Professor William Warren from Brown University in Providence will give a presentation of his work on June 14th, 11h, in the Metivier room,
Title: Collective motion in human crowds: Experiment-driven behavioral and vision-based models
What accounts for the balletic displays of coordinated motion in bird flocks, fish schools, and human crowds? Such collective motion is thought to emerge from local interactions between individuals. The crux of the problem is thus understanding the ‘rules of engagement’ that govern these local interactions. We take an experiment-driven approach to decipher the local rules and model the neighborhood of interaction in human crowds. First, we created a behavioral model in which a pedestrian’s movement is determined by the physical distance and velocity of their neighbors. The model reproduces the experimental results and simulates motion-capture data on real crowds. Second, we developed a vision-based model in which a pedestrian’s movement is determined by visual information, specifically the optical expansion and angular velocity of each neighbor. This model accounts for some data (but not all) better than the behavioral model. We can thus experimentally decipher the local interactions that underlie the emergence of collective crowd behavior.

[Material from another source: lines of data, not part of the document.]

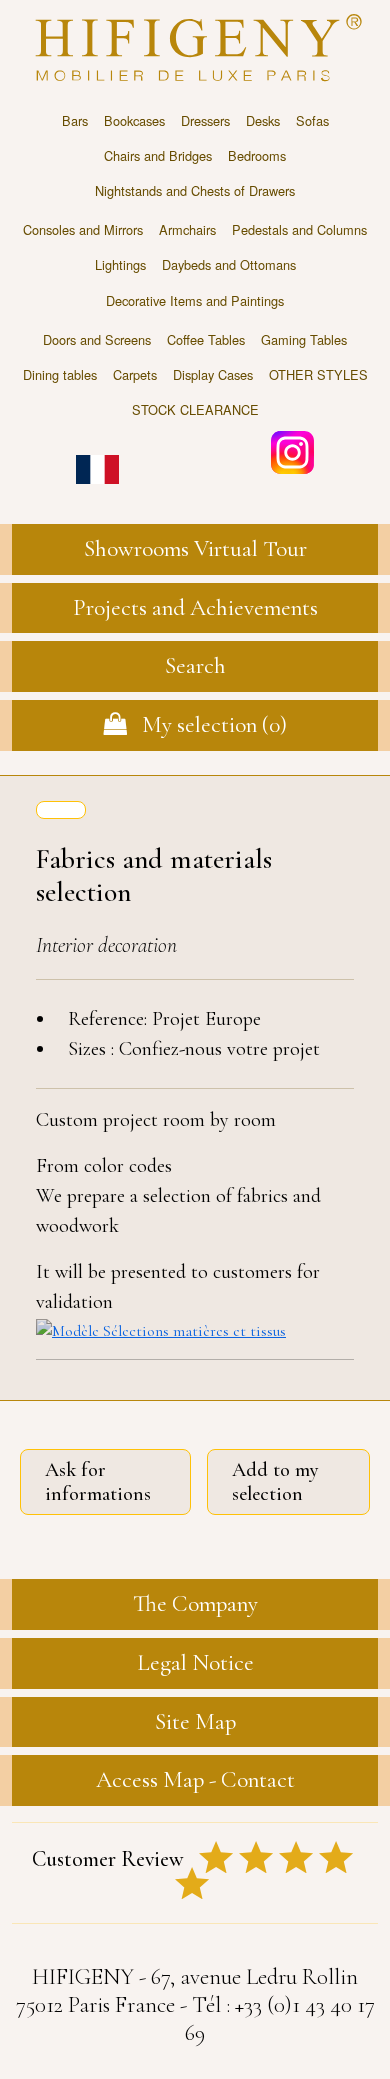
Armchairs (187, 229)
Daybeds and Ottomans (229, 264)
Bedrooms (257, 155)
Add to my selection (275, 1482)
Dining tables (60, 374)
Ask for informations (98, 1482)
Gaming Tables (304, 339)
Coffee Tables (206, 339)
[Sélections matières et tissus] (195, 1330)
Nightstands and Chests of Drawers (195, 190)
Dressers (205, 120)
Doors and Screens (97, 339)
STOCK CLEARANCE (195, 409)
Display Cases (213, 374)
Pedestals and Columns (299, 229)
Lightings (120, 264)
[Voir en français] (97, 455)
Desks (263, 120)
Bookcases (134, 120)
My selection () (207, 725)
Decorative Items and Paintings (195, 300)
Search (195, 666)
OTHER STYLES (318, 374)
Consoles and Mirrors (83, 229)
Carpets (135, 374)
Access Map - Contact (195, 1780)
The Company (195, 1604)
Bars (75, 120)
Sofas (312, 120)
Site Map (195, 1722)
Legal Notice (195, 1663)
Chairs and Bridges (158, 155)
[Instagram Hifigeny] (292, 450)
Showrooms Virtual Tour (195, 549)
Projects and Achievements (195, 608)
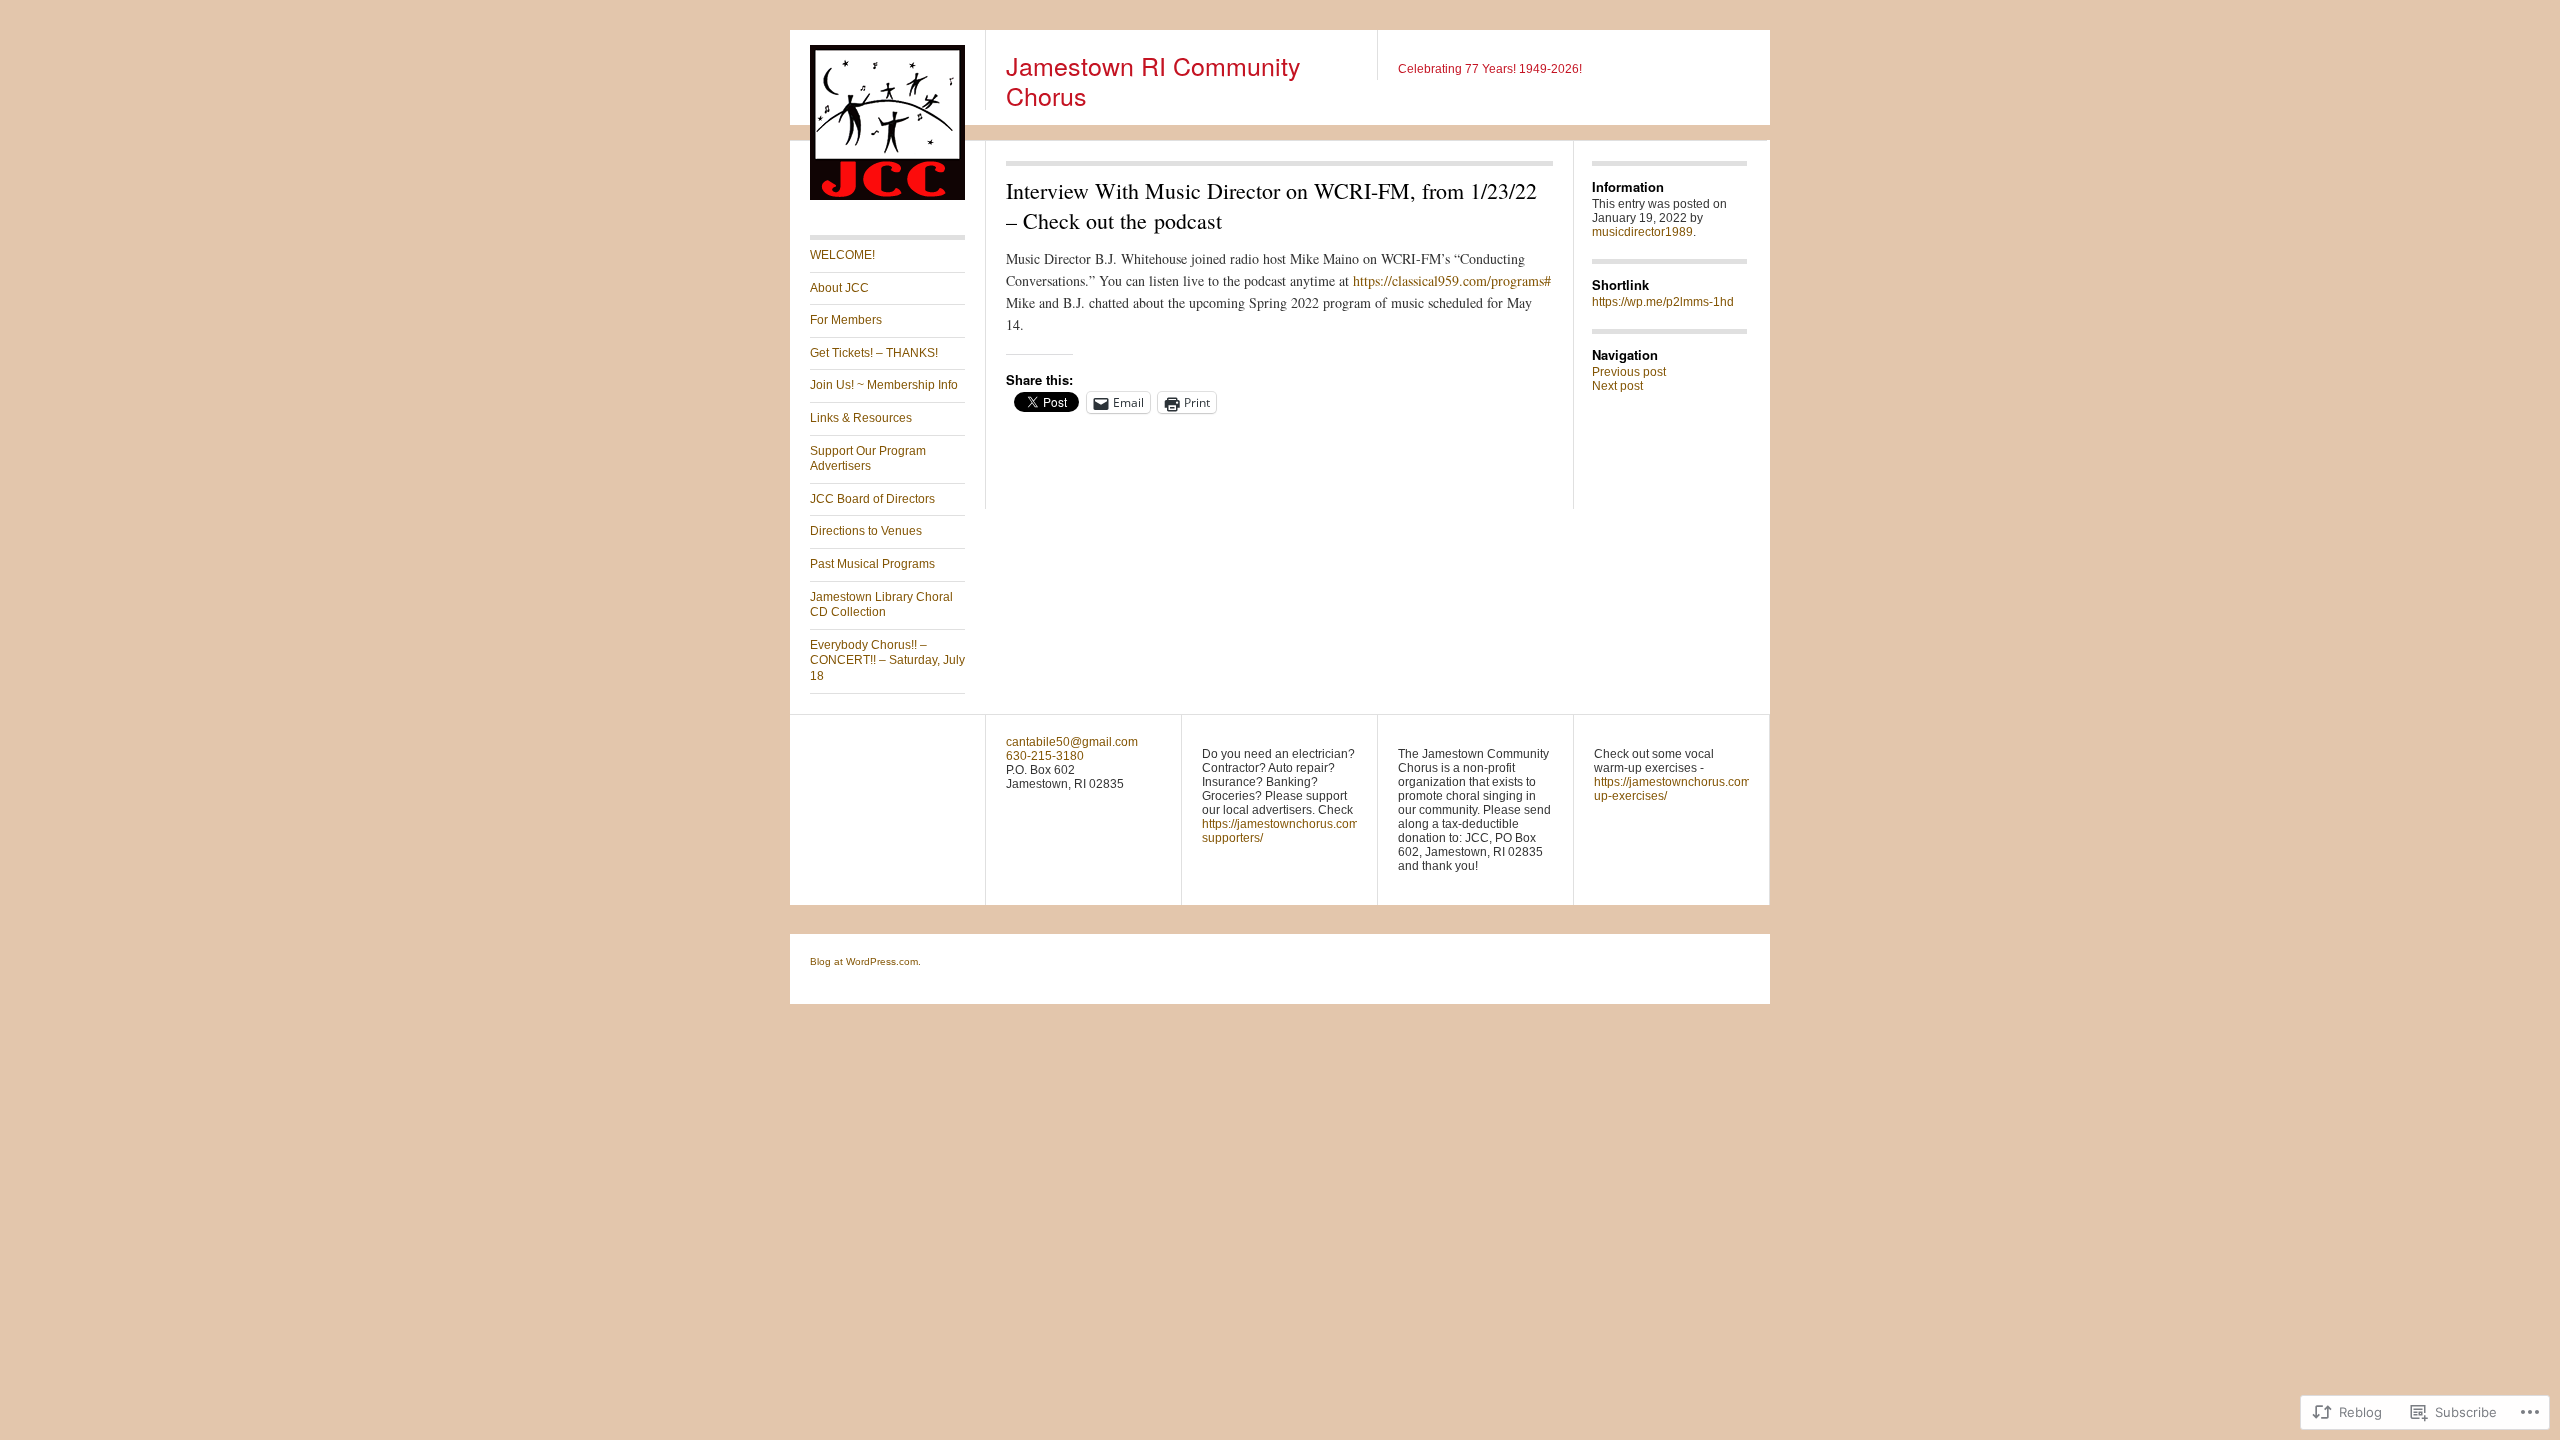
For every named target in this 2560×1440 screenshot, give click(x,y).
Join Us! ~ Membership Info (884, 385)
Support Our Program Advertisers (868, 459)
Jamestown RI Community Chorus (1153, 80)
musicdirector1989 (1642, 232)
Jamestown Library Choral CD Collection (881, 605)
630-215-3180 (1045, 756)
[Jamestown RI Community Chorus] (887, 196)
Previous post (1629, 372)
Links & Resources (861, 418)
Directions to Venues (866, 531)
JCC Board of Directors (872, 499)
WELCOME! (842, 255)
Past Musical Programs (872, 564)
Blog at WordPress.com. (865, 961)
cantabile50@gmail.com (1072, 742)
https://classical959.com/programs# (1452, 280)
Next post (1617, 386)
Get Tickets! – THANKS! (874, 353)
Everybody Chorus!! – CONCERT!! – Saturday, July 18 (887, 660)
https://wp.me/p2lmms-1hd (1663, 302)
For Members (846, 320)
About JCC (839, 288)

William H. Warren is Chancellor’s Professor of Cognitive, Linguistic, and Psychological Science at Brown University and Director of the Virtual Environment Navigation Lab (VENLab). He received his undergraduate degree from Hampshire College (1976), his Ph.D. in Experimental Psychology from the University of Connecticut (1982), did post-doctoral work at the University of Edinburgh (1983), and has been at Brown ever since. He uses virtual reality techniques to investigate the visual control of human action, including optic flow, locomotion, crowd behavior, spatial navigation, and the dynamics of perceptual-motor coordination. Warren is the recipient of a Fulbright Research Fellowship, an NIH Research Career Development Award, and Brown’s Teaching Award for Excellence in the Life Sciences, and serves as President of the International Society for Ecological Psychology.